Hochfeste in der katholischen Kirche

Ein Hochfest hat in der liturgischen Ordnung des Jahreskreiskalenders den höchsten Rang nach Festen, gebotenen Gedenktagen und nicht gebotenen Gedenktagen. Die Feier der Hochfeste beginnt daher mit der ersten Vesper am vorausgehenden Tag.

Die Hochfeste nehmen wichtige Glaubensinhalte oder besonders bedeutende Heilige in den Blick. Ebenso wird jeder Tag der Osteroktav (Ostersonntag bis Weißer Sonntag) wie ein Hochfest begangen. Fallen ein Hochfest und eine Feier niedrigeren Ranges auf denselben Tag, so hat das Hochfest den Vorrang. Hochfeste haben während der Zeit im Jahreskreis einen höheren liturgischen Rang als die Sonntage, die sonst vor allen anderen Festen und Gedenktagen Vorrang haben. In den liturgisch geprägten Zeiten (Fastenzeit, Osterzeit, Advent, Weihnachtszeit) haben jedoch deren Sonntage den Vorrang vor Hochfesten. Hochfeste, die in dieser Zeit mit einem Sonntag zusammenfallen, werden am nächstmöglichen Tag nachgefeiert. Hochfeste, die in die Karwoche oder in die Osteroktav fallen, werden am Montag nach dem Weißen Sonntag nachgefeiert. Fallen beide möglichen Hochfeste (der Josefstag am 19. März und Verkündigung des Herrn am 25. März) in diesen Zeitraum, wird der Josefstag auf den Samstag vor Palmsonntag vorverlegt und das Hochfest der Verkündigung des Herrn am Montag nach dem Weißen Sonntag gefeiert. 

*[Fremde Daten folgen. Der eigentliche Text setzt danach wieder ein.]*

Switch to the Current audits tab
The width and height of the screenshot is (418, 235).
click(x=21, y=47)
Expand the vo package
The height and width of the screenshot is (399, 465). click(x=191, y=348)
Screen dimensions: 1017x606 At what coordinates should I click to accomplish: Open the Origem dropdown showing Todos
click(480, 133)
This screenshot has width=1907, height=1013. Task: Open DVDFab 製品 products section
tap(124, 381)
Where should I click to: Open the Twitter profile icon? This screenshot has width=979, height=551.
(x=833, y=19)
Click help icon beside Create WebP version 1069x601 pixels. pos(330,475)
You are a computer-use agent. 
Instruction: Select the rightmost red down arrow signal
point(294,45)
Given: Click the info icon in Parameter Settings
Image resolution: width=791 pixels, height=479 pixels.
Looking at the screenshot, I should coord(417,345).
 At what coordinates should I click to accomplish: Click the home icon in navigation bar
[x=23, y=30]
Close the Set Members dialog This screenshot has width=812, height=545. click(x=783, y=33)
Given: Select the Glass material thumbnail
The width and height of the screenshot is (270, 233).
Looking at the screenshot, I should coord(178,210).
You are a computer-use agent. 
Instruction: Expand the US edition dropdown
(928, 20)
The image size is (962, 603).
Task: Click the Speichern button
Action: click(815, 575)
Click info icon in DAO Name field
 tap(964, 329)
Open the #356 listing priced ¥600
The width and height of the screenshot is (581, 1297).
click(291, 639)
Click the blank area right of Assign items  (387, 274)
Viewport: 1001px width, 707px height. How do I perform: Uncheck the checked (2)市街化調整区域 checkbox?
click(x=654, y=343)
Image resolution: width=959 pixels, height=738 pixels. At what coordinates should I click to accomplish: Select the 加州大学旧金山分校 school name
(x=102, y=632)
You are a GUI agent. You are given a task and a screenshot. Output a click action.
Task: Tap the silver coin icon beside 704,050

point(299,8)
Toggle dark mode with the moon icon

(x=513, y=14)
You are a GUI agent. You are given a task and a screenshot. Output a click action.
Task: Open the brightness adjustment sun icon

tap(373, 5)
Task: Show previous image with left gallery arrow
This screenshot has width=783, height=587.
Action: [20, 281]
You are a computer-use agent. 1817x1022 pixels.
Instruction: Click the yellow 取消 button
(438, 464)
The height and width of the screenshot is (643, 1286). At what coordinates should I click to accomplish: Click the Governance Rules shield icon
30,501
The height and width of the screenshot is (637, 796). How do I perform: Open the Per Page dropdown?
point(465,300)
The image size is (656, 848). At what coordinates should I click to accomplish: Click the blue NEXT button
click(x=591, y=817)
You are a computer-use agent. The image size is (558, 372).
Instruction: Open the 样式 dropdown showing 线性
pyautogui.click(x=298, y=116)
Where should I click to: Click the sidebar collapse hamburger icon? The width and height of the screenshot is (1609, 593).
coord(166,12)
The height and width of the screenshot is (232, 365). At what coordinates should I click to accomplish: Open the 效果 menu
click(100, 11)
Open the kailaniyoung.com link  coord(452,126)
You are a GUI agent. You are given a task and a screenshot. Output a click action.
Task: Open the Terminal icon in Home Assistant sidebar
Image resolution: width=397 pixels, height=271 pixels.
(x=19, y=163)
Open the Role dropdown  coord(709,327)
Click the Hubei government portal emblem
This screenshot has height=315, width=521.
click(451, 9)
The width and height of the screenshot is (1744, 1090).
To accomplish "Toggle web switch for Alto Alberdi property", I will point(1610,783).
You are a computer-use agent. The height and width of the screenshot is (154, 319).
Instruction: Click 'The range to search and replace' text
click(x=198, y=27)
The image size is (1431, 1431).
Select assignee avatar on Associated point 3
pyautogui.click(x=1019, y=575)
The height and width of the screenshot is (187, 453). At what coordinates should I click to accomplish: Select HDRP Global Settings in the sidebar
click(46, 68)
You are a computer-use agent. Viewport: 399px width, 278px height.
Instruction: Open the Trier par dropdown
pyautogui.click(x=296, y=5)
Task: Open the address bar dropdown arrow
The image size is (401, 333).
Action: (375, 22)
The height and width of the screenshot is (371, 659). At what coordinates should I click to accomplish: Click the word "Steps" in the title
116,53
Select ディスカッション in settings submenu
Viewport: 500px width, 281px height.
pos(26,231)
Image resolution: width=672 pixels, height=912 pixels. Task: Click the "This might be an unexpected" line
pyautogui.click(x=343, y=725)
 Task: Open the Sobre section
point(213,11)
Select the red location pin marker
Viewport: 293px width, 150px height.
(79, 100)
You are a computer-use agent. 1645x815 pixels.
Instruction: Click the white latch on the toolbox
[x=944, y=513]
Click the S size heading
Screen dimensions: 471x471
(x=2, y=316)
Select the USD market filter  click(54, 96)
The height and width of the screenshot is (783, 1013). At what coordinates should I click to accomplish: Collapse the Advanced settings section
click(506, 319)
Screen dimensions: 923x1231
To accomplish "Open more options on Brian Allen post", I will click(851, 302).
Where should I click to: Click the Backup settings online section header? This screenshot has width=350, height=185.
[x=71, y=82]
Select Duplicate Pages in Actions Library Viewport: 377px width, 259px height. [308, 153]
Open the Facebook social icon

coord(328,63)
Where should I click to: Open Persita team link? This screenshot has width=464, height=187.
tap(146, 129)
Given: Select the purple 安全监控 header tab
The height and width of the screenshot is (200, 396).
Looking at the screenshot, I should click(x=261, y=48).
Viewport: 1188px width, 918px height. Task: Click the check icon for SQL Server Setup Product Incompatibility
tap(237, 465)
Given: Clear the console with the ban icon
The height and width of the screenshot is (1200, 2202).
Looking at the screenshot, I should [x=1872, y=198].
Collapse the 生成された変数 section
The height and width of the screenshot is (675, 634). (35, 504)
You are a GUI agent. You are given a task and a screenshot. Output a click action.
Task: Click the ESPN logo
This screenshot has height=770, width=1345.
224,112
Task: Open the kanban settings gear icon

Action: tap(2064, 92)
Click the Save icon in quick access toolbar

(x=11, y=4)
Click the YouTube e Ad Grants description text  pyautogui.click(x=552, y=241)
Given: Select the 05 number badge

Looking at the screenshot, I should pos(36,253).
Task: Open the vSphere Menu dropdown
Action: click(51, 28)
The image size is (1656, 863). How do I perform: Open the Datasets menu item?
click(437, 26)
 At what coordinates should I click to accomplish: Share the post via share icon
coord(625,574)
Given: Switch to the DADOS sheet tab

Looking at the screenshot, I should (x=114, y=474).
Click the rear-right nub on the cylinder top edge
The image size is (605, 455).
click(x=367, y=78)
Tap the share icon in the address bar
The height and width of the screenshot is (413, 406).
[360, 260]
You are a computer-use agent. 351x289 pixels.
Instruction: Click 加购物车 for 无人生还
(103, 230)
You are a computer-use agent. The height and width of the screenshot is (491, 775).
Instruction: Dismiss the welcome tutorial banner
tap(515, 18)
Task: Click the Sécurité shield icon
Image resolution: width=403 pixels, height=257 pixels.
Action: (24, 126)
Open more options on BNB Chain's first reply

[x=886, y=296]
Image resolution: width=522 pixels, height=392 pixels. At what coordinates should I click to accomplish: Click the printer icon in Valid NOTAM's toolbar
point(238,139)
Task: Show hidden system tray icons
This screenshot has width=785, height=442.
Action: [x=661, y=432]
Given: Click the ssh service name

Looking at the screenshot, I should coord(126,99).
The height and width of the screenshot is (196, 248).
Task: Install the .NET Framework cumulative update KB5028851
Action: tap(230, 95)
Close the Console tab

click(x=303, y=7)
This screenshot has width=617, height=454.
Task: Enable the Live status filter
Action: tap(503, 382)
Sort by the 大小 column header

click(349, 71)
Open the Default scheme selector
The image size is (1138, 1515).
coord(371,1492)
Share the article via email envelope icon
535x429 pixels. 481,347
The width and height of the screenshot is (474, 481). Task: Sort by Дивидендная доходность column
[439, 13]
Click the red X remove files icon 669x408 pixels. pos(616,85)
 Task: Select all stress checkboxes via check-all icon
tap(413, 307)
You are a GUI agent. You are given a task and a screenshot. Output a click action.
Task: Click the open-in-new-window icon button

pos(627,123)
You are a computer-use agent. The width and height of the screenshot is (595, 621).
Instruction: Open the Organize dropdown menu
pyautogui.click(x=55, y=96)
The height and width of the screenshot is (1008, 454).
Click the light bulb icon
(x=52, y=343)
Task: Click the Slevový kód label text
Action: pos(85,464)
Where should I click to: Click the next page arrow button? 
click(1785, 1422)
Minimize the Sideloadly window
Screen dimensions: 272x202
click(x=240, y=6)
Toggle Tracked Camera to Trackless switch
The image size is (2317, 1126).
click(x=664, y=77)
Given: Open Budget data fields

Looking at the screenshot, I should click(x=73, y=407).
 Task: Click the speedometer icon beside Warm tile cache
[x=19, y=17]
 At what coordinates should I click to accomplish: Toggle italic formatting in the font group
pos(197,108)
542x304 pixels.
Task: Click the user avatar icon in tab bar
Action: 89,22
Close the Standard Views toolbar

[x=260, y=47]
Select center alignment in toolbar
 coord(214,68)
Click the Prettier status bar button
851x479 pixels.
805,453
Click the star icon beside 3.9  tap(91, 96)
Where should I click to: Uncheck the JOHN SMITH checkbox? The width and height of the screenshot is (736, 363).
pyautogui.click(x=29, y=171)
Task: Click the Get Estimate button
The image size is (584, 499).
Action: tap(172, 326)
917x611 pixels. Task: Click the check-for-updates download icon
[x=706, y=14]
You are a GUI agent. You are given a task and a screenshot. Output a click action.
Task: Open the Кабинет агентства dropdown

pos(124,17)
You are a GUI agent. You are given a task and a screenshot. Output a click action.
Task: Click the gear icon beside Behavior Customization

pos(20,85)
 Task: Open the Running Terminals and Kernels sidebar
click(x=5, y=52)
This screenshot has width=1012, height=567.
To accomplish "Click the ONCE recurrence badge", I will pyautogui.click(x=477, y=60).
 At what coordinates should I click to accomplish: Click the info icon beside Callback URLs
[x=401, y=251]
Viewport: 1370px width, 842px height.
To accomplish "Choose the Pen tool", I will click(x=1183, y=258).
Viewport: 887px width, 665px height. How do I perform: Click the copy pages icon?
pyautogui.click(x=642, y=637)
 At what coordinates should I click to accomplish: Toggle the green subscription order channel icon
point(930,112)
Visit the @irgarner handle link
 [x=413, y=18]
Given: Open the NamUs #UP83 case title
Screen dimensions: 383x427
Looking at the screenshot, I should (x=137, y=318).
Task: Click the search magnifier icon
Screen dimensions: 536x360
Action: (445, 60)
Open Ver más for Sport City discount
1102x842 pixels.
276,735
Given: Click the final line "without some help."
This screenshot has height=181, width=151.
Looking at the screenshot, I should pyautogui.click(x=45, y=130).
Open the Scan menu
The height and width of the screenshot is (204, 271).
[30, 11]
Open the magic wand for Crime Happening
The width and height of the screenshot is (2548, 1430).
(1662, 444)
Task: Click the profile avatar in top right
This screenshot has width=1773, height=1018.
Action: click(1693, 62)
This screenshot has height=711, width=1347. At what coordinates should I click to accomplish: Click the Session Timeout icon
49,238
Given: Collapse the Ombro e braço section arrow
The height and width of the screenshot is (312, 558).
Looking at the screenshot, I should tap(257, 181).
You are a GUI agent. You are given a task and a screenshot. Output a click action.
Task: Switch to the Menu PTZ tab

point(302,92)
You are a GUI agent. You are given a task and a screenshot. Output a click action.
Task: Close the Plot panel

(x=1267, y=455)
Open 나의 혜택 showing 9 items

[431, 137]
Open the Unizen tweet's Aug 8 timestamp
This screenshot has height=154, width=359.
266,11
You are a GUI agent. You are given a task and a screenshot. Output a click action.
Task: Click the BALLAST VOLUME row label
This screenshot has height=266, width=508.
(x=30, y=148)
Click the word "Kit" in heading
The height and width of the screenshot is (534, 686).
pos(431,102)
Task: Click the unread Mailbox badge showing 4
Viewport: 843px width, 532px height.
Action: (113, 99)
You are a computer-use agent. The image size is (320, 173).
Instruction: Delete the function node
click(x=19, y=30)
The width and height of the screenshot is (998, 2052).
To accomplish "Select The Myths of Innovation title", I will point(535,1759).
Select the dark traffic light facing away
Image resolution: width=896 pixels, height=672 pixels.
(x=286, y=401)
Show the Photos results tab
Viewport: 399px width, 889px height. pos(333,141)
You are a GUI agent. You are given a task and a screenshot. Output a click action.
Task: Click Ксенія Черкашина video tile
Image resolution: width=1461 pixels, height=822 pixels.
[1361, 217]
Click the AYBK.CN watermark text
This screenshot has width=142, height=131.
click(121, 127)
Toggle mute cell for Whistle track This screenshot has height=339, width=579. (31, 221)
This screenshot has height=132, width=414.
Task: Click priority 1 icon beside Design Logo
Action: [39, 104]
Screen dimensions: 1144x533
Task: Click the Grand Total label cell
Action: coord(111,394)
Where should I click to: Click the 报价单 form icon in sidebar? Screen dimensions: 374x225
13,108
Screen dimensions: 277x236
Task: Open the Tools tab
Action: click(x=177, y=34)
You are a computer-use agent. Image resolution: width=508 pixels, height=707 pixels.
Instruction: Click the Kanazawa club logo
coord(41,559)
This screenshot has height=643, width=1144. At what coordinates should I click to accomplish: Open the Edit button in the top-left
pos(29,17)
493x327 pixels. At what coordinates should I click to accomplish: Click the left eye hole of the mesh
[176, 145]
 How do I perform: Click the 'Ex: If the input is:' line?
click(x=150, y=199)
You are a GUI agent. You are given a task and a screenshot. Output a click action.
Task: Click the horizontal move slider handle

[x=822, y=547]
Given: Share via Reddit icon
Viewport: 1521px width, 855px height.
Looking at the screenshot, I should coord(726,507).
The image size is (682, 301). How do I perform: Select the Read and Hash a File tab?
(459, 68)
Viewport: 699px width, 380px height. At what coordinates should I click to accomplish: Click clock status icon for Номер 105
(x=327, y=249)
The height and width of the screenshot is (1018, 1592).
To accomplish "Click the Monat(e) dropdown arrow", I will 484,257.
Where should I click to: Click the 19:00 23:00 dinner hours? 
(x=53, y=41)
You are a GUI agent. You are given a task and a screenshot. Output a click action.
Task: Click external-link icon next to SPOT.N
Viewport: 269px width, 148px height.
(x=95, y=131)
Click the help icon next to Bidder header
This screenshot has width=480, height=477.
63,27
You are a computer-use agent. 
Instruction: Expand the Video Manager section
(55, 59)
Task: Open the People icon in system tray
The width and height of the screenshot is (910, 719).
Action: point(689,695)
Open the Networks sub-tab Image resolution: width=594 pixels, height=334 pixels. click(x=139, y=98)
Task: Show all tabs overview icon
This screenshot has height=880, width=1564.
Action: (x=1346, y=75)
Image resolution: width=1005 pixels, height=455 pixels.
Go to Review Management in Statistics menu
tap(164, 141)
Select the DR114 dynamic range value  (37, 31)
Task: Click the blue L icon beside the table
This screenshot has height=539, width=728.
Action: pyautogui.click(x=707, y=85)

Es werden Hochfeste des Herrn (Herrenfeste), Hochfeste der Gottesmutter Maria, Hochfeste von Heiligen mit besonderer Bedeutung und sogenannte Eigenfeste unterschieden.

Eigenhochfeste sind Fest- und Gedenktage, die nur an besonderen Orten und Gemeinschaften als Hochfest gefeiert werden (z.B. Kirchweihfest, Patronatsfeste von Kirchen oder Diozesen, Feste von Ordensgründern o.ä.).